_Assigned task_. Each line from the one containing "You are a computer-use agent." through the last line of the data below should be printed exactly, please, with any pictures omitted.

***** Records shown *****

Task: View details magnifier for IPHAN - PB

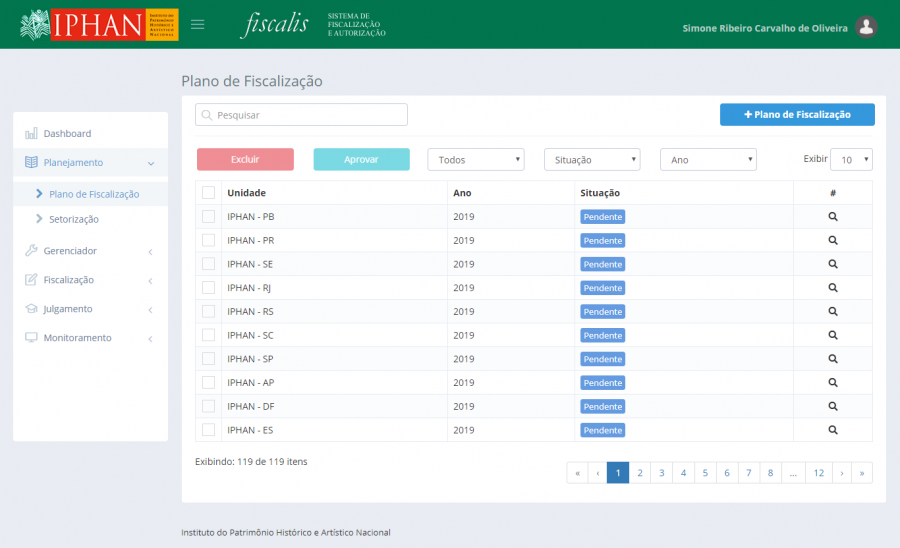Action: (832, 216)
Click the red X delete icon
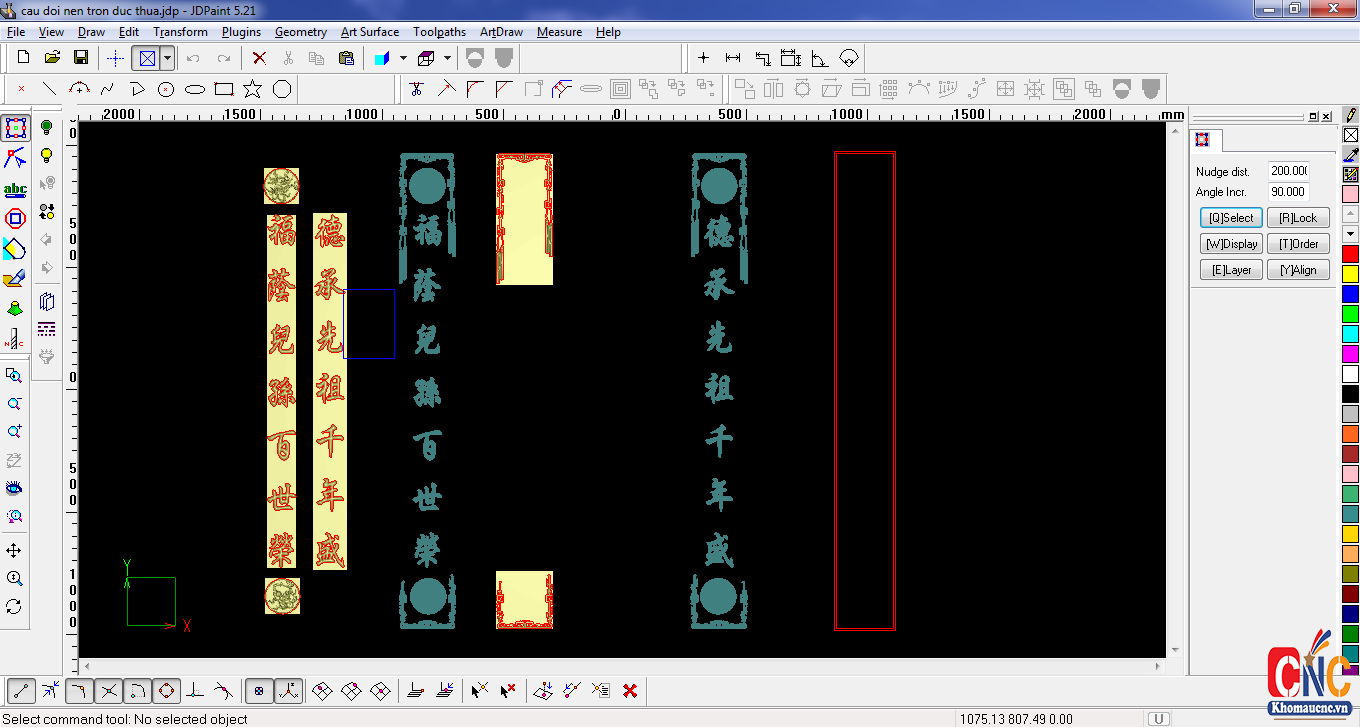Viewport: 1360px width, 728px height. pos(259,58)
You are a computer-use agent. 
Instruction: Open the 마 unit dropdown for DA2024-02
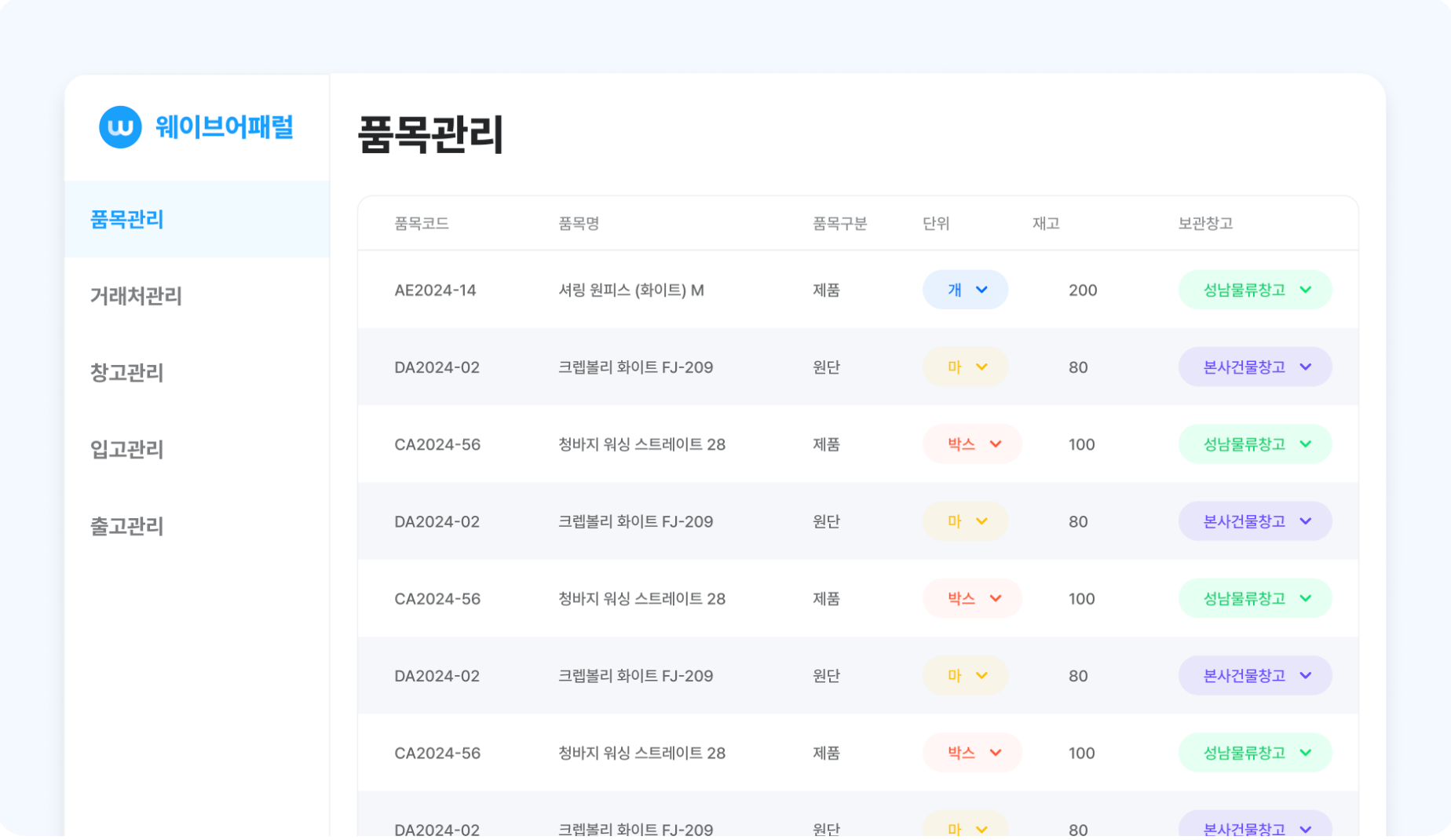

*****

_Task solution_.
You are a computer-use agent. 
Instruction: Open the 마 unit dropdown for DA2024-02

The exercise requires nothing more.